Data provided →
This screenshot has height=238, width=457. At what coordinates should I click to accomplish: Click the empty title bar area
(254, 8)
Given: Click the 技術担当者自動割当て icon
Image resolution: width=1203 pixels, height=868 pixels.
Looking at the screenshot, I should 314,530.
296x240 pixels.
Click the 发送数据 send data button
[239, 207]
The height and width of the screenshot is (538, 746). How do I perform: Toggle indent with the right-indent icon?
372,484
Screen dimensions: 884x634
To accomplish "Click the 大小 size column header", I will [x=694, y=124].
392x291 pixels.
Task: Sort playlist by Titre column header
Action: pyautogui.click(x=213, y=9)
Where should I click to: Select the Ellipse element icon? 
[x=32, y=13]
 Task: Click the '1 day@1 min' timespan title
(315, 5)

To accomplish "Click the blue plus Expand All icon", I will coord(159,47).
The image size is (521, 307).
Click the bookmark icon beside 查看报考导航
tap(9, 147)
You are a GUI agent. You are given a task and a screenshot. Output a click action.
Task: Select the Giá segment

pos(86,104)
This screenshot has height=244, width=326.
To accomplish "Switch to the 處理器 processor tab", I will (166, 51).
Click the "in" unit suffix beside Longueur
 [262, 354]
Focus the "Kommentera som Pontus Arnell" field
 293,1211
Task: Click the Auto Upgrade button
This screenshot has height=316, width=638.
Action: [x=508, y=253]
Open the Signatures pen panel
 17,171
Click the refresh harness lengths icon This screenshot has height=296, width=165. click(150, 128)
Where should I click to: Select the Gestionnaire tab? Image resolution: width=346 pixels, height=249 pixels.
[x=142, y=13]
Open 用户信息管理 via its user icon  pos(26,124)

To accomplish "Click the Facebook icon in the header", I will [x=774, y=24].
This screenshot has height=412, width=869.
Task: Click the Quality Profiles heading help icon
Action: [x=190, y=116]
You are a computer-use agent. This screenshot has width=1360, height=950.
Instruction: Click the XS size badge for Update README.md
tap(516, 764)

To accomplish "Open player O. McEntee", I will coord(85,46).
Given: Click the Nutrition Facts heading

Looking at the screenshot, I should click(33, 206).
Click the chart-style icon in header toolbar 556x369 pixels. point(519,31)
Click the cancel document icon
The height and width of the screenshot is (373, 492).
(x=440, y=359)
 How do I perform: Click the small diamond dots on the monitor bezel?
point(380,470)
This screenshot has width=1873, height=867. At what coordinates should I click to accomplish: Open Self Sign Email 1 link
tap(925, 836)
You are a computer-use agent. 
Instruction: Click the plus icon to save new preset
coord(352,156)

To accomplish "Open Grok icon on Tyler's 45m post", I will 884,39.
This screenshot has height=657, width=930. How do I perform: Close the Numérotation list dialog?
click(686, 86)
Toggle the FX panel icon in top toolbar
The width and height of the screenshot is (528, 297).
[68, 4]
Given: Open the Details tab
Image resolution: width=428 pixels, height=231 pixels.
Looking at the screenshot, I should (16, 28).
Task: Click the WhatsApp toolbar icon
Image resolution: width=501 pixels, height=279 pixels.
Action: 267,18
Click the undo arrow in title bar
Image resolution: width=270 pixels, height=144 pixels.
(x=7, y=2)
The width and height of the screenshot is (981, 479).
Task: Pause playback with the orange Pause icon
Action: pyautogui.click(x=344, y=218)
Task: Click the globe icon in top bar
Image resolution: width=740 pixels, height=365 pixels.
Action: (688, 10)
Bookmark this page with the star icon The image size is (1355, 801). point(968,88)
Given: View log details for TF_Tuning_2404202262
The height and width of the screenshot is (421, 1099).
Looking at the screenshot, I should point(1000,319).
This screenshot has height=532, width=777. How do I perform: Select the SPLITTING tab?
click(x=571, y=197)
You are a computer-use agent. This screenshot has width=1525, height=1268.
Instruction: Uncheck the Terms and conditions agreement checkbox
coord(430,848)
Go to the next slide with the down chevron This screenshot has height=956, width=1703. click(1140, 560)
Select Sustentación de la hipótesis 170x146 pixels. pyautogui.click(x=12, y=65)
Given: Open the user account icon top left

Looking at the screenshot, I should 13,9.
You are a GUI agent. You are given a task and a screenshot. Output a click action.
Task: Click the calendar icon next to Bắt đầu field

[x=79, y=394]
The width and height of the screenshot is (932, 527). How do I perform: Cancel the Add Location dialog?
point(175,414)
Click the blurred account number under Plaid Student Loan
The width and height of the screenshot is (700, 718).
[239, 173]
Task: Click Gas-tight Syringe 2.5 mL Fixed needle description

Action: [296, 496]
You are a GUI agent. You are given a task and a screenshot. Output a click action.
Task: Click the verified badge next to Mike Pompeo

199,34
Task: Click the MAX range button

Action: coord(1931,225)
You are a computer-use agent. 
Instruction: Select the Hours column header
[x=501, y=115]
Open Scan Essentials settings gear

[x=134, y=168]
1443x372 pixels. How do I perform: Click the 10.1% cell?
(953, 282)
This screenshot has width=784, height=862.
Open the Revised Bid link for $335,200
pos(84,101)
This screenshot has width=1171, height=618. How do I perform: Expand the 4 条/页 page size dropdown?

Prompt → Could you give the items above again with every "GUI agent" switched to "desktop agent" and nothing else changed?

Finished answer →
This screenshot has height=238, width=457. At what coordinates should I click to accomplish: Click the empty title bar area
(254, 8)
Given: Click the 技術担当者自動割当て icon
Image resolution: width=1203 pixels, height=868 pixels.
Looking at the screenshot, I should 314,530.
296x240 pixels.
Click the 发送数据 send data button
[239, 207]
The height and width of the screenshot is (538, 746). How do I perform: Toggle indent with the right-indent icon?
372,484
Screen dimensions: 884x634
To accomplish "Click the 大小 size column header", I will [x=694, y=124].
392x291 pixels.
Task: Sort playlist by Titre column header
Action: pyautogui.click(x=213, y=9)
Where should I click to: Select the Ellipse element icon? 
[x=32, y=13]
 Task: Click the '1 day@1 min' timespan title
(315, 5)

To accomplish "Click the blue plus Expand All icon", I will coord(159,47).
The image size is (521, 307).
Click the bookmark icon beside 查看报考导航
tap(9, 147)
You are a desktop agent. You are given a task and a screenshot. Output a click action.
Task: Select the Giá segment

pos(86,104)
This screenshot has height=244, width=326.
To accomplish "Switch to the 處理器 processor tab", I will (166, 51).
Click the "in" unit suffix beside Longueur
 [262, 354]
Focus the "Kommentera som Pontus Arnell" field
 293,1211
Task: Click the Auto Upgrade button
This screenshot has height=316, width=638.
Action: [x=508, y=253]
Open the Signatures pen panel
 17,171
Click the refresh harness lengths icon This screenshot has height=296, width=165. click(150, 128)
Where should I click to: Select the Gestionnaire tab? Image resolution: width=346 pixels, height=249 pixels.
[x=142, y=13]
Open 用户信息管理 via its user icon  pos(26,124)

To accomplish "Click the Facebook icon in the header", I will [x=774, y=24].
This screenshot has height=412, width=869.
Task: Click the Quality Profiles heading help icon
Action: [x=190, y=116]
You are a computer-use agent. This screenshot has width=1360, height=950.
Instruction: Click the XS size badge for Update README.md
tap(516, 764)

To accomplish "Open player O. McEntee", I will coord(85,46).
Given: Click the Nutrition Facts heading

Looking at the screenshot, I should click(33, 206).
Click the chart-style icon in header toolbar 556x369 pixels. point(519,31)
Click the cancel document icon
The height and width of the screenshot is (373, 492).
(x=440, y=359)
 How do I perform: Click the small diamond dots on the monitor bezel?
point(380,470)
This screenshot has width=1873, height=867. At what coordinates should I click to accomplish: Open Self Sign Email 1 link
tap(925, 836)
You are a computer-use agent. 
Instruction: Click the plus icon to save new preset
coord(352,156)

To accomplish "Open Grok icon on Tyler's 45m post", I will 884,39.
This screenshot has height=657, width=930. How do I perform: Close the Numérotation list dialog?
click(686, 86)
Toggle the FX panel icon in top toolbar
The width and height of the screenshot is (528, 297).
[68, 4]
Given: Open the Details tab
Image resolution: width=428 pixels, height=231 pixels.
Looking at the screenshot, I should (16, 28).
Task: Click the WhatsApp toolbar icon
Image resolution: width=501 pixels, height=279 pixels.
Action: 267,18
Click the undo arrow in title bar
Image resolution: width=270 pixels, height=144 pixels.
(x=7, y=2)
The width and height of the screenshot is (981, 479).
Task: Pause playback with the orange Pause icon
Action: pyautogui.click(x=344, y=218)
Task: Click the globe icon in top bar
Image resolution: width=740 pixels, height=365 pixels.
Action: (688, 10)
Bookmark this page with the star icon The image size is (1355, 801). point(968,88)
Given: View log details for TF_Tuning_2404202262
The height and width of the screenshot is (421, 1099).
Looking at the screenshot, I should point(1000,319).
This screenshot has height=532, width=777. How do I perform: Select the SPLITTING tab?
click(x=571, y=197)
You are a computer-use agent. This screenshot has width=1525, height=1268.
Instruction: Uncheck the Terms and conditions agreement checkbox
coord(430,848)
Go to the next slide with the down chevron This screenshot has height=956, width=1703. click(1140, 560)
Select Sustentación de la hipótesis 170x146 pixels. pyautogui.click(x=12, y=65)
Given: Open the user account icon top left

Looking at the screenshot, I should 13,9.
You are a desktop agent. You are given a task and a screenshot. Output a click action.
Task: Click the calendar icon next to Bắt đầu field

[x=79, y=394]
The width and height of the screenshot is (932, 527). How do I perform: Cancel the Add Location dialog?
point(175,414)
Click the blurred account number under Plaid Student Loan
The width and height of the screenshot is (700, 718).
[239, 173]
Task: Click Gas-tight Syringe 2.5 mL Fixed needle description

Action: [296, 496]
You are a desktop agent. You are given a task and a screenshot. Output a click action.
Task: Click the verified badge next to Mike Pompeo

199,34
Task: Click the MAX range button

Action: coord(1931,225)
You are a computer-use agent. 
Instruction: Select the Hours column header
[x=501, y=115]
Open Scan Essentials settings gear

[x=134, y=168]
1443x372 pixels. How do I perform: Click the 10.1% cell?
(953, 282)
This screenshot has width=784, height=862.
Open the Revised Bid link for $335,200
pos(84,101)
This screenshot has width=1171, height=618. How do I perform: Expand the 4 条/页 page size dropdown?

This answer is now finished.